Additionally, there are many households that do not have a reliable Internet connection. In this case, there are a few strategies we’ve compiled below.
- Teachers can opt to record their lessons ahead of time and share them with their students through any method that is required. For instance, if students only have access to the Internet during a specified time, they can access their teacher’s lesson when it works for them.
- Establish a conference-calling system that uses their home phone connection. There will be no visual component to the lesson, but instead teachers can talk in a group setting, or one-on-one with their students.
- Most schools have an Internet connection established in every classroom. Students with unreliable Internet access could then be allowed entry into the school during specified days and times.
Blended Learning Model
This model is one that most schools are considering at the moment. It combines in-class learning with at-home virtual learning. There are many benefits and drawbacks to this model. For instance, rigorous safety measures must be met in order to maintain a safe classroom environment. With this model, parents still have the option to opt out and follow a virtual method instead.

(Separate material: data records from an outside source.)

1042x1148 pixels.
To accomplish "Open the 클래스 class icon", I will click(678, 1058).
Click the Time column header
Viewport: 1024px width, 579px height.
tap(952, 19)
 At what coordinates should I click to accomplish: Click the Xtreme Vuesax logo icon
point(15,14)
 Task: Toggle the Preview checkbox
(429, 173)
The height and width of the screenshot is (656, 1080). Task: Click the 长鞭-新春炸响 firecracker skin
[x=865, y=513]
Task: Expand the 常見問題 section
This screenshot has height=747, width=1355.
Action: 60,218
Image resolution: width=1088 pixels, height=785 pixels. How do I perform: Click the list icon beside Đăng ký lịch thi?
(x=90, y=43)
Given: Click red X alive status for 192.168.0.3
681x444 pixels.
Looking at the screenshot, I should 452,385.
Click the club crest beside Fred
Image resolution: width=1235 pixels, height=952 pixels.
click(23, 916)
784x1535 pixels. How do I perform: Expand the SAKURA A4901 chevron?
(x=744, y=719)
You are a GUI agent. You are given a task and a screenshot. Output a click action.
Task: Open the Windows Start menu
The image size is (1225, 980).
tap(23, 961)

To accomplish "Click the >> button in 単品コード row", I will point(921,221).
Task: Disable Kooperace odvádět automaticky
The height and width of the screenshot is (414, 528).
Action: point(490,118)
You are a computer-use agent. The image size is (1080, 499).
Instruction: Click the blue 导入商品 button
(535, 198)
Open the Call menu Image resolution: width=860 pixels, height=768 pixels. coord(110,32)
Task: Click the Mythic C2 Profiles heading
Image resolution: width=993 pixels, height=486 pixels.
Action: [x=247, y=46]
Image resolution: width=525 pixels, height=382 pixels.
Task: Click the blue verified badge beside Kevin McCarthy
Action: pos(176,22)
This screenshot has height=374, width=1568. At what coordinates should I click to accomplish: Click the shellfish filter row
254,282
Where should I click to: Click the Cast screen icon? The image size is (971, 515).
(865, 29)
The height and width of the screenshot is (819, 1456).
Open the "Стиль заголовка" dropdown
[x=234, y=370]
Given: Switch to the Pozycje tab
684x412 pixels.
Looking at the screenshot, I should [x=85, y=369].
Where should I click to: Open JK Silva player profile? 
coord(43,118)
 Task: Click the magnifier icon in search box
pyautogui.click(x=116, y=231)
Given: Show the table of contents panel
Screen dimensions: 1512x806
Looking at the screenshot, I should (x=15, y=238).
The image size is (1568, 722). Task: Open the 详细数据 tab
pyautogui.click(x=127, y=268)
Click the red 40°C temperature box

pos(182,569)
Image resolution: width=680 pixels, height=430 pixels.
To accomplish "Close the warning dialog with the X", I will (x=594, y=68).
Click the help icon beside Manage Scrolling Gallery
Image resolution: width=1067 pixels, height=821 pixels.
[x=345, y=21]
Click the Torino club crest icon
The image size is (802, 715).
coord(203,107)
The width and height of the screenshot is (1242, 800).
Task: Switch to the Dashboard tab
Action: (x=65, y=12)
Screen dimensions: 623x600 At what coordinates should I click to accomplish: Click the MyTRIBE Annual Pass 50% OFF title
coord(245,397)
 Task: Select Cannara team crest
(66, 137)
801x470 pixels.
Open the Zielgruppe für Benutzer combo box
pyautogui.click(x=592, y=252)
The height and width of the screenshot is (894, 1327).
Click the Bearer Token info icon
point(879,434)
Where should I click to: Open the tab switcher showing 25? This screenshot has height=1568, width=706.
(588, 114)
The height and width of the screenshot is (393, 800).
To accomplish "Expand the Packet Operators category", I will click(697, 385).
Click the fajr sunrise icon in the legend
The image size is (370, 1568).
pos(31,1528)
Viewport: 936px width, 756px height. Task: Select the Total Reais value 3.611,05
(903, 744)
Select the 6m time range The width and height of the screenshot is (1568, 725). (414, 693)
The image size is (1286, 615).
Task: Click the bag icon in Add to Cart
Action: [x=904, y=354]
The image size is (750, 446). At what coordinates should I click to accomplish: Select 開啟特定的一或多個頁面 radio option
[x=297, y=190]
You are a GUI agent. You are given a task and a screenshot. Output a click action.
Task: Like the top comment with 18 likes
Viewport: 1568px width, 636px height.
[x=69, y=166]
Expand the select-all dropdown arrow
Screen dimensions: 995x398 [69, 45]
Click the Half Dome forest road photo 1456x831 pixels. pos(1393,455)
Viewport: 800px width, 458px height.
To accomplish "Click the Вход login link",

With a blended learning model, students will be in school for only a few days per week. The class size will be much smaller and social distancing requirements will be in place. The rest of the week will be virtual learning from home. We suggest limiting the time in school to strictly what is imperative for in-person learning. For instance, priority can be placed on homework assignments with very limited time spent on the lesson. This option will help limit the amount of time spent in the classroom, and will also help students develop critical thinking skills. Designated times can be set for students to call or e-mail their teachers for additional help.
Opening the schools even for a few days per week still poses a risk. That’s why there are a set of guidelines established in order to maintain a safe environment. Below is a list of those guidelines as well as our strategies to help maintain them.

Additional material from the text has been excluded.